Topican öleli neredeyse bir ay oldu. Biraz özledim aslında onu,
dün aklıma geldi hüzünlendim kendimce..
mutsuzdu.. çok mutsuzdu,,
en iyi ben bilirdim onun nasıl olduğunu.,,
çok iyi tanırdım; kimseyle konuşmayı sevmezdi, istemezdi kimseyi..
ne kuşlarla anlaşırdı ne de insanlarla,
iletişim kurmada pek yetenekli sayılmazdı; aslında sayılmazdı değil hiç kuramazdı,
..bilmiyorum belki de istemezdi..
uçmak da onu tatmin etmezdi,

bazen mutlu olduğunu bilirim : sadece yolculuk yapmayı severdi, heyecanlanırdı, öterdi, mola verince dışarı çıkarırdım, suyunu koyardım; taze havayı solur, gökyüzüne bakardı.. bakardı önce; sonra gözleri parlardı güneşten.. yeşil tüyleri de...
sonra öterdi, sürekli öterdi,, hep öterdi.. ama sonra sıkılırdı..
yazın bahçelere çıkarırdım;;; yine öyle heyecanlanırdı...



şimdi hatırladım da bi keresinde kipa ya almamışlardı seni topican..
ben de sinirlenmiştim nedenmiş napıcak sanki kafeste demiştim de adam olmaz sokamayız diyip beni deli etmişti..
biz de senle sıcak güneşin altında öylece bakakalmıştık.. sonra orada bi park vardı oraya götürmüştüm seni.. yine gözlerin ışıl ışıl vik cik diye bağırmıştın..
sonra annemler gelmişti de o sıcakta pişmekten kurtulmuştuk..


bir kere de dandik bi köfteci bulmuştuk yolda... kız: "ayy kuşunu da mı getirdin ne güzell o da gezsin tabi demişti." sanki ben oralarda bi yerlerde yaşıyomuşum da mallık olsun diye kuşumu da getirmişim gibi yanımda,,,, neyse, sinirlenmiştim o zaman ama yapıcak bir şey de yoktu "hıı" demiştim gülümseyerek; pişmişkelle gibi...
işte topik en çok da bu yolculukları özledim seninle..

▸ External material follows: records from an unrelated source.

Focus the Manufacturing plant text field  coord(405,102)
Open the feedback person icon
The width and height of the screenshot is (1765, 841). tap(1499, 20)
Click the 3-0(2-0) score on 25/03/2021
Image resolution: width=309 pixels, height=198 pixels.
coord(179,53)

keşke psikolojin hiç bozulmasaydı da hiç obez olmasaydın, keşke ben senle hiç dalga geçmeseydim..
ama obez olmasan da hiç elimde durmazdın biliyorum, uçabilsen 2 sn durmaz giderdin benim yanımdan,
sevmezdin beni ,,
ben seni severdim ama...


sen mevlanayı severdin.. fingerboard severdin, televizyonda müzik dinlemeyi severdin ama beni sevmezdin,, olsun be gülüm sen mutlu ol gittiğin yerde gerisi boş,,, bak ben yalnız kalmıyorum hiç.. sen hep yalnızdın oysaki, ona üzülüyorum en çok da.. huysuz bi amca gibiydin, kimseyi istemezdin, ama olsun sen mutlu ol oralarda..
ne de olsa ben mutluyum buralarda :)

10 Ocak 2009 Cumartesi

tatilimsi anlar..


bitmedi ama biticek. 8 sınav geçip de 4 sınav kaldıysa ben o sınav haftasına sınav haftası demem işte.. o hafta artık az kalmış bir haftadır, bitmeye yüz tutmuştur; tıpkı çürümeye yüz tutmuş bir elma gibi. ...

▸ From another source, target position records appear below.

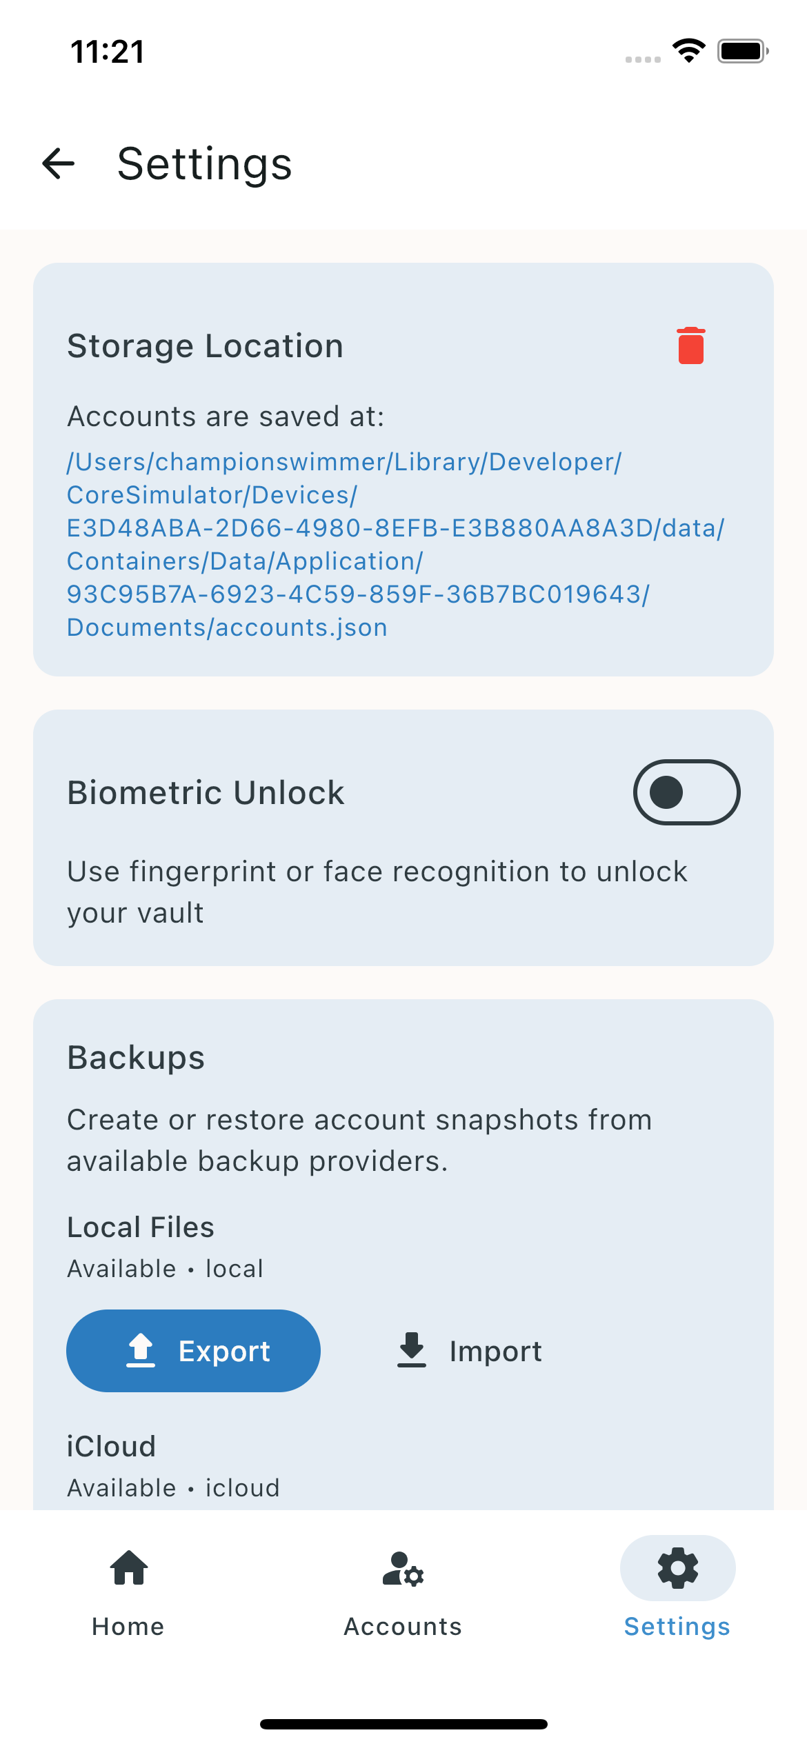Go to the Home tab label
Screen dimensions: 807x1746
point(128,1627)
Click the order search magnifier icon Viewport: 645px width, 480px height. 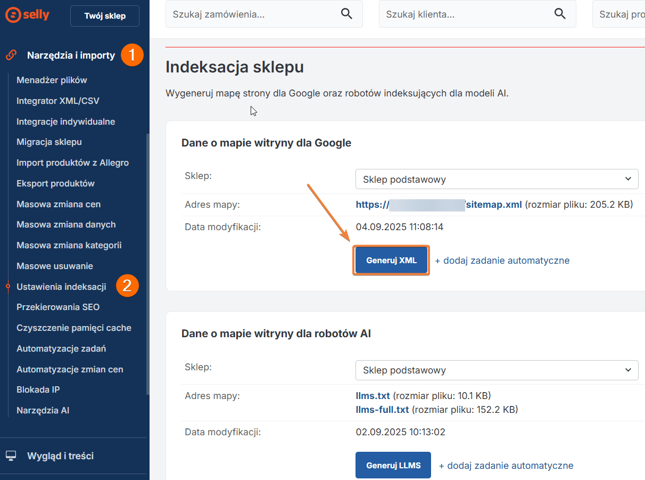pyautogui.click(x=346, y=14)
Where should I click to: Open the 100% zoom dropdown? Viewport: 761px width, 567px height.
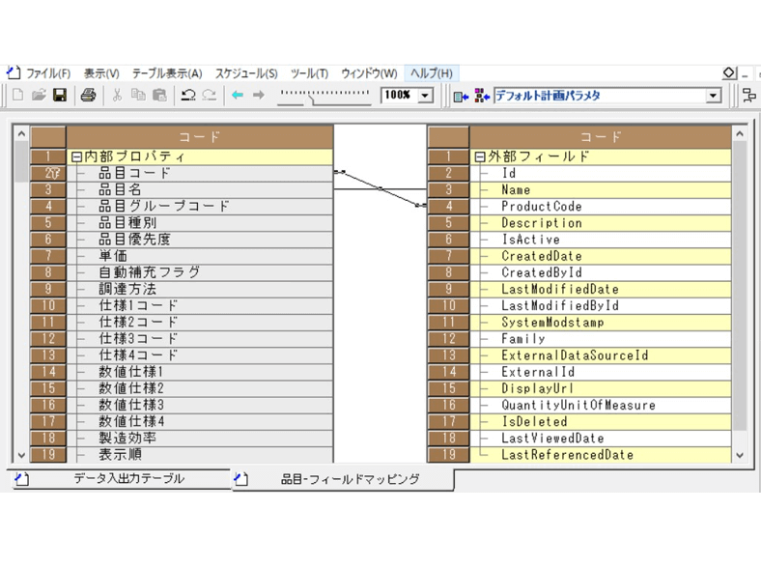tap(426, 96)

evettt işte ben bu tatilimsi anları yaşarken içimde, berk bey tatilini yaşıyor konyalarda... o ki mutlu o ki huzurlu, ben ki mutsuzumsu ben ki huzursuz...

ama bitiyor, hepsi perşembe günü bitiyor, o perşembe ki benim bedük dinlemeye gitmek istediğim perşembe o perşembe ki benim kanalın birinde japon filmi izlemek istediğim perşembe.. o perşembe ki its overrr its over why is it overr diyeceğim perşembe...

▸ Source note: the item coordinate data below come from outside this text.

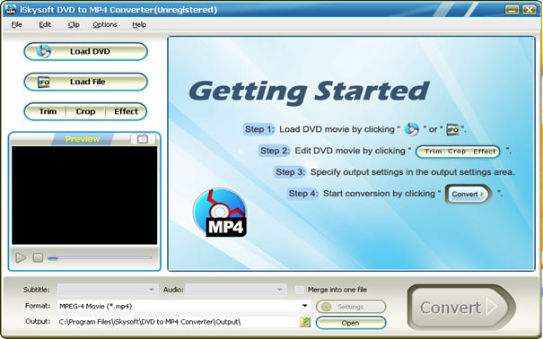Image resolution: width=543 pixels, height=339 pixels.
Task: Click the Open output folder button
Action: point(351,323)
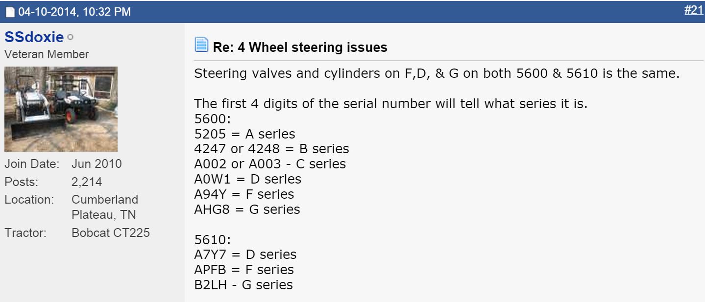The image size is (705, 302).
Task: Click the offline status dot next to SSdoxie
Action: pyautogui.click(x=70, y=37)
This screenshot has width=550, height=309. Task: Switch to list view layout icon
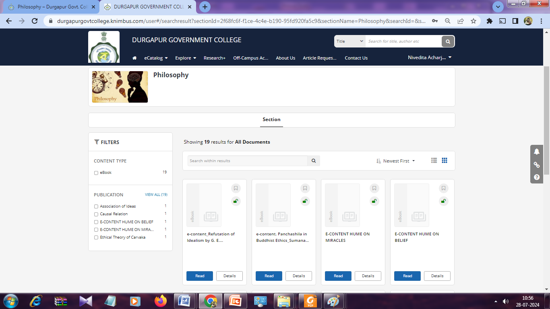click(434, 161)
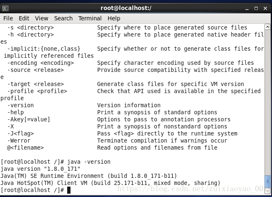The image size is (272, 197).
Task: Click the -encoding <encoding> option line
Action: [x=40, y=63]
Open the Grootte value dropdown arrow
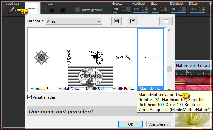Screen dimensions: 213x130 (128, 9)
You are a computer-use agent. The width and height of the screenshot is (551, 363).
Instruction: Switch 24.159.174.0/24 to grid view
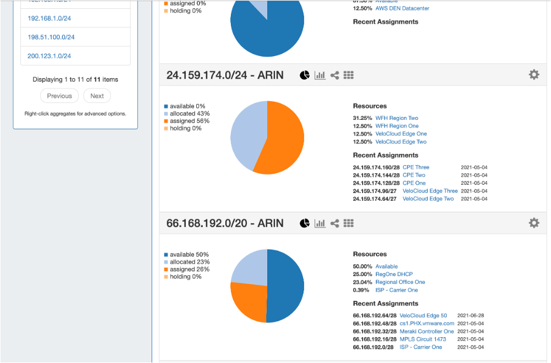click(x=348, y=75)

(iç kafiye yaptım, aliterasyon yaptım asonans yaptım hüsn-i talil yaptım,, hepsini yaptım..)

8 Kasım 2008 Cumartesi

siyah - beyaz aşk..


gelecektin bana sarı sonbahar gününde;
sıkı sıkı saracaktım seni..
üşümüş tenin ısınacaktı..
sarı sonbahar sona erecek,
yeşil bahar gelecekti..
siyah beyaz görünecekti bize her mevsim;
öyle romantik kalacaktı yıllar..
sen yanımda kalacaktın hep.., yaz gelecekti benimle olacaktın
ne o, yere bakan yürek dağlayanın olacaktın,, ne bir başkasının
benim olacaktın yalnızca..
düşünürüm bazen; ¿neden benim olmadın, olamadın?
¿neden ayırdılar bizi? ¿peki neden gönderdiler seni benden uzaklara?
kalsaydın ya yakınımda, alacaktım seni yanıma...
ama olmadı sen gittin, ben kaldım.
ama vazgeçmedim senden, gelip getireceğime yemin ettim seni,
ey gönlümü kaptırdığım,,
klasik damalı vans çanta..

5 Eylül 2008 Cuma

TOKYOO 東京

Kim ne derse desin.. Tokyo güzel şehir eleman.. Bir kere o gece parıl parıl parıldayan ışıkları yeter be Tokyo'nun. Kalabalık olsun, NY da kalabalık nolmuş yani. Zaten bilgisayarıma format attım. Masaüstü resmim gitti, çok da üzülmedim hani.. zaten gitsin de yenisini ayarlayayım bu kötü diyordum. Sonra oturdum bilgisayarın başına dedim hideto mu yapsam x japan mi yapsam,, düşünürken dedim bırak ya bırak.. silkelendim google a girdim buldum Tokyo'nun gece manzaralarını ışıklı ışıklı.. kaydettim hemen.. sonra da kolajladım miss gibi masaüstü oldu.. artık masaüstümde tokyo gecelerini seyrediyorum. Babam da beğenmiş. Anneme "sana da yapsın bi tane ışıl ışıl Tokyo'yu izlersin" diyodu da annem "bırak amannn" dedi geçti gitti :D neyse artık "bu ucube herifler kim ne kadar çirkinler ayy ıyy" deyip de beni fıtık edemeyecek kimse. Tokyo ya laf ettirmem edeni rahat bırakmam :D
Gidecem işte oulcana inat afs yle gidecem. Almıyo mu Tokyo afs yle ozaman kaçıp gidecem gidecem de gidecem. Oulcan Finlandiya'da depresyona girip harakiri planları yaparken ben Tokyo'da geziyo olacam haberin olsun kün efendi..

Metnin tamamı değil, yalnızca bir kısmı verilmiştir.